Pode parecer estranho visto de fora, especialmente no mundo em que vivemos actualmente, rodeados de informação e das mais diversas tecnologias, mas se não nos são dadas as ferramentas nem as condições para aprender e, no fundo, para ser, acabamos por aceitar e acreditar naquilo que nos é transmitido, naquilo que faz parte do nosso quotidiano, desconhecendo por completo o mundo à nossa volta. Um dos exemplos mais gritantes neste livro é o facto de Tara desconhecer o significado de Holocausto. 
 
Apesar de Tara ter conseguido fazer frente ao que toda a vida foi absorvendo dos pais, recuperar de tudo (ou quase) o que lhe passou ao lado durante os anos que viveu juntamente com a família valeu-lhe diversas humilhações e momentos de desespero, feridas profundas, dificilmente cicatrizáveis. Contudo, nada disto foi impedimento para que fosse bem sucedida, hoje, uma historiadora (licenciou-se em Cambridge, foi aluna de Harvard e doutorou-se, novamente, em Cambridge), que nos escreve num registo descritivo, de forma meditativa, analisando e tentando compreender o que sentiu e como agiu na época, sem dramatismos. Recomendo a todos.

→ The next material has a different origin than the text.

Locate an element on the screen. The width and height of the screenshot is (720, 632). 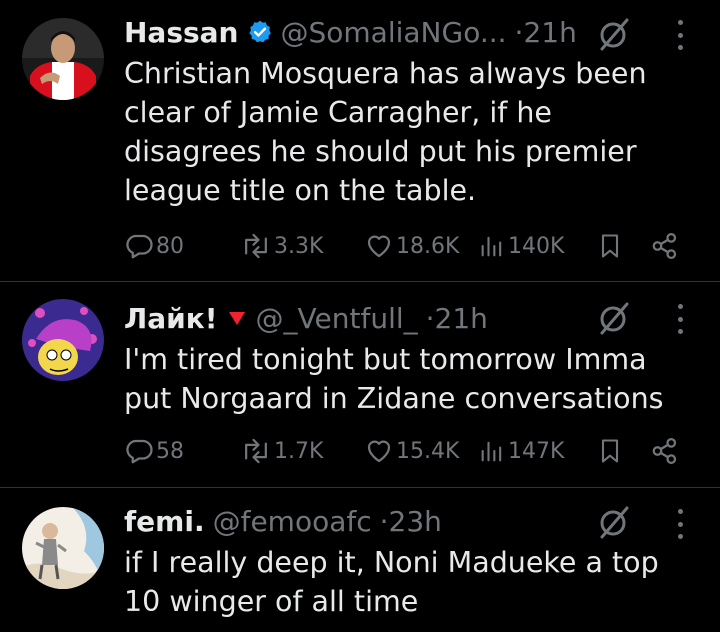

[...] Nunca tinha ouvido ninguém usar a palavra «feminismo» senão como uma repreensão. Na BYU «pareces uma feminista» assinalava o fim da discussão. Assinalava também que eu tinha perdido.
Saí do café e fui à biblioteca. Depois de cinco minutos na net e de algumas deslocações às prateleiras, estava sentada no meu lugar do costume com uma grande pilha de livros escritos por aquelas que sabia agora serem as escritoras da segunda vaga - Betty Friedan, Germaine Greer, Simone de Beauvoir. Li apenas umas páginas de cada livro antes de os fechar bruscamente. Nunca vira a palavra «vagina» impressa, nunca a pronunciara em voz alta.
Voltei à Internet e depois às prateleiras, onde troquei os livros da segunda vaga por aqueles que precederam a primeira - Mary Wollstonecraft e John Stuart Mill. Li-os durante a tarde e até à noite, e desenvolvi pela primeira vez um vocabulário para o desconforto que sentia desde a infância.